Extracted records:
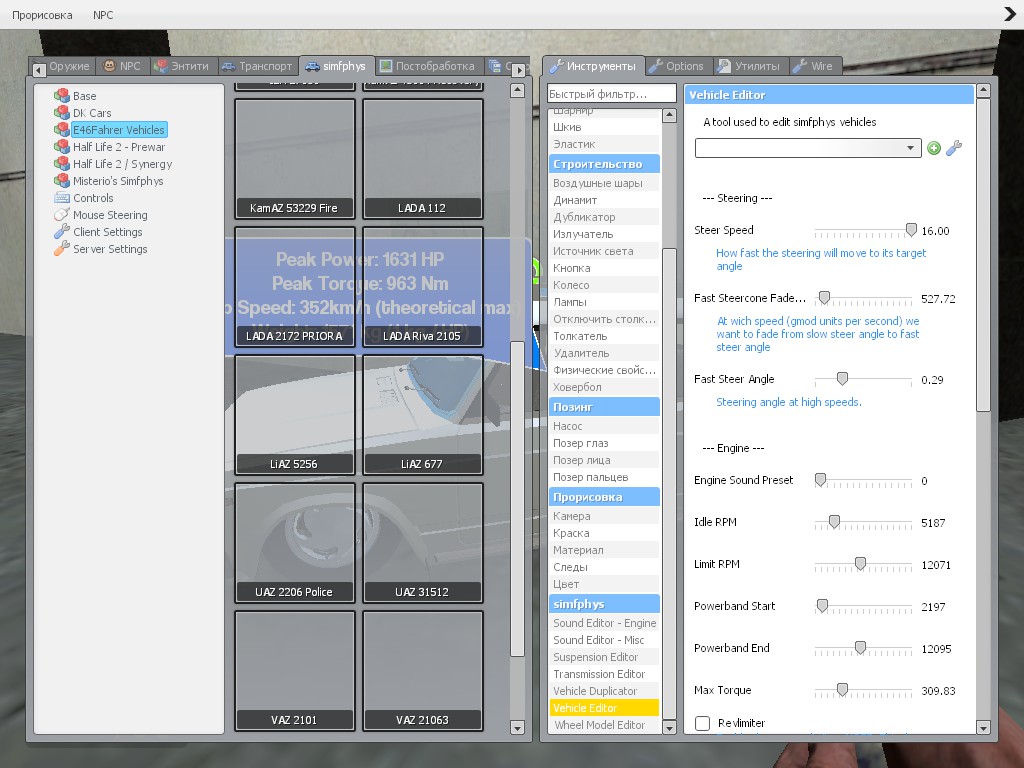Enable the Revlimiter checkbox

(x=703, y=723)
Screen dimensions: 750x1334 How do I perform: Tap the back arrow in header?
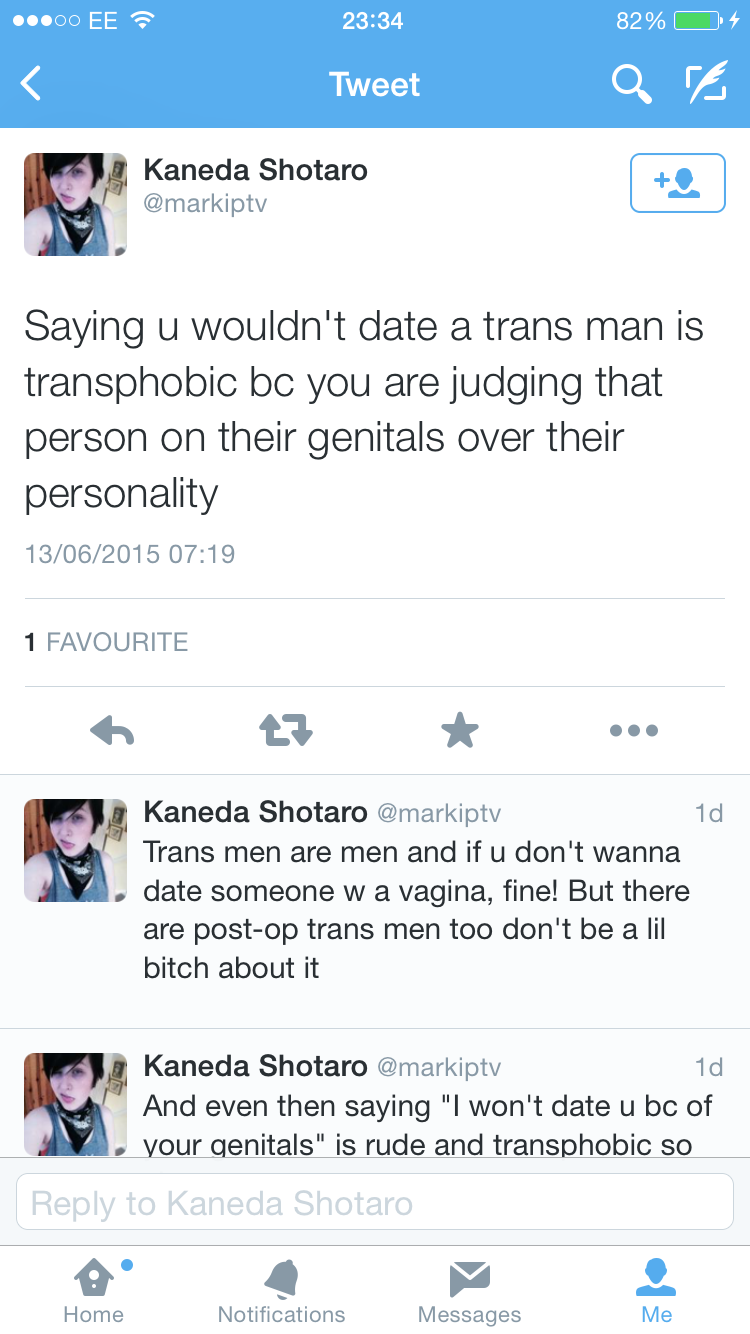coord(32,84)
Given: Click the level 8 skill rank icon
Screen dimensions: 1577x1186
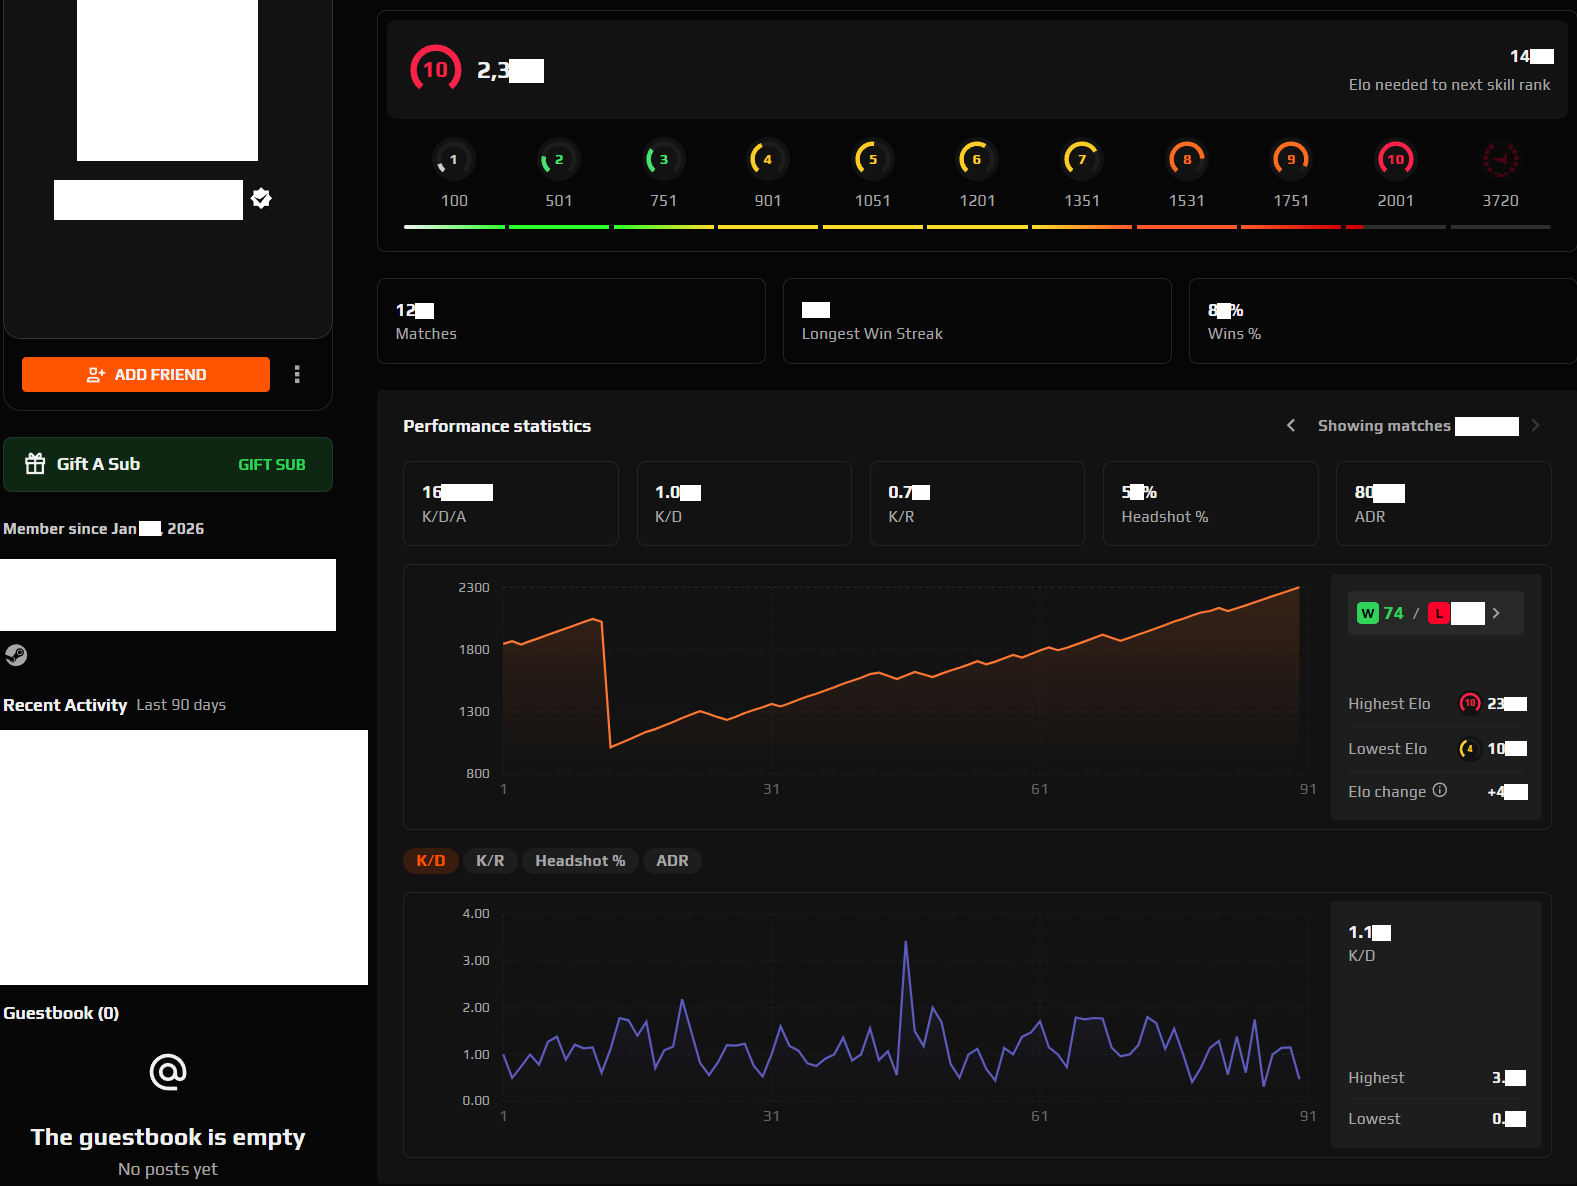Looking at the screenshot, I should [1186, 159].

What to do: Pictures excluded, copy exactly the lines running from the one with "Screen dimensions: 750x1334" through the last line of the material.

Response to this task:
Screen dimensions: 750x1334 How do I perform: Tap the back arrow in header?
coord(32,84)
Given: Click the level 8 skill rank icon
Screen dimensions: 1577x1186
Looking at the screenshot, I should [1186, 159].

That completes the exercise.